Военный совет принял решение: всем работникам управления армии ночью находиться в боевых порядках. В обычных боевых условиях такой шаг был бы нецелесообразен, но в окружении — необходим. Командарм показал личный пример. Большую часть времени он проводил с людьми: выезжал в подразделения прикрытия, в отряды, оставляемые в засадах, не раз останавливал дрогнувших бойцов и вел их в атаку. Тут проявилось не только личное бесстрашие командарма (без этого не проживешь на войне), здесь в полной мере раскрылись партийные качества М. Ф. Лукина — он следовал правилу: быть всегда с людьми, делить с ними все невзгоды и трудности.

За это бойцы, командиры и политработники любили командарма, равно как и уважали за решительность и исключительную настойчивость в осуществлении боевых задач. [177]

Бригадный комиссар К. Л. Сорокин, заместитель начальника политотдела Д. Ф. Романов, подполковник Г. Н. Орел почти круглые сутки находились в подразделениях, на самых опасных участках. Заниматься им приходилось буквально всеми делами, начиная с организации обучения истребителей танков и кончая сбором патронов и снарядов. В боеприпасах ощущалась огромная нужда. Полковник Данильченко создал команды, которые ходили по лесам, и радовался, когда бойцы возвращались, нагруженные снарядами и патронами.

───

• _Условия заданий_:
1. Переведите, пожалуйста, на английский язык предложение из фрагмента текста: «В боеприпасах ощущалась огромная нужда».
2. Ответьте по фрагменту текста на вопросы.
(a) Какое решение принял Военный совет?
(b) Какому правилу следовал М. Ф. Лукин?
(c) Что создал полковник Данильченко?
Пункты из следующего блока к фрагменту текста отношения не имеют.

• _Исходные данные_:
───

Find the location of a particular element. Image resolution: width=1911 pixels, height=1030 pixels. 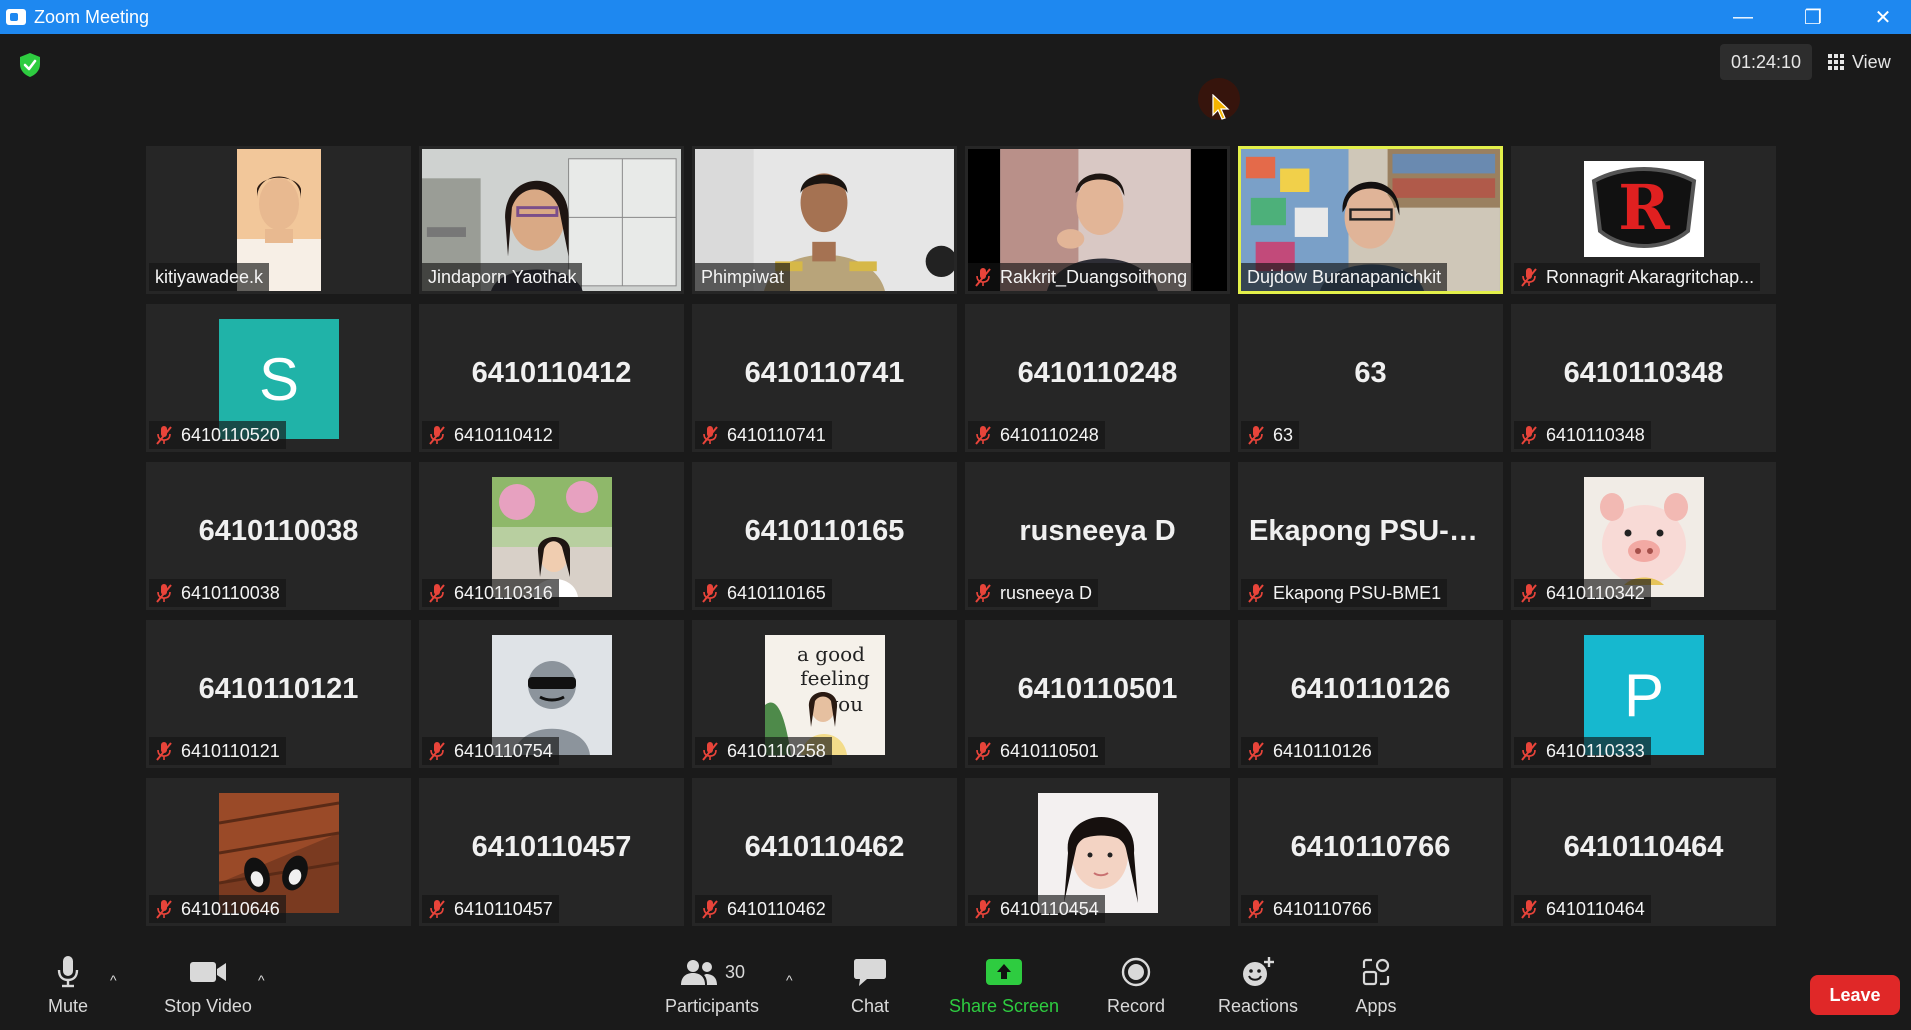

───

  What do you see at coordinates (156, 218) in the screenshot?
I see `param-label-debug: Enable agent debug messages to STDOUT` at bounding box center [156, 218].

───

• _Результаты выполнения_:
1. There was a great shortage of ammunition.

2.
(a) Всем работникам управления армии ночью находиться в боевых порядках.
(b) Быть всегда с людьми, делить с ними все невзгоды и трудности.
(c) Команды, которые ходили по лесам.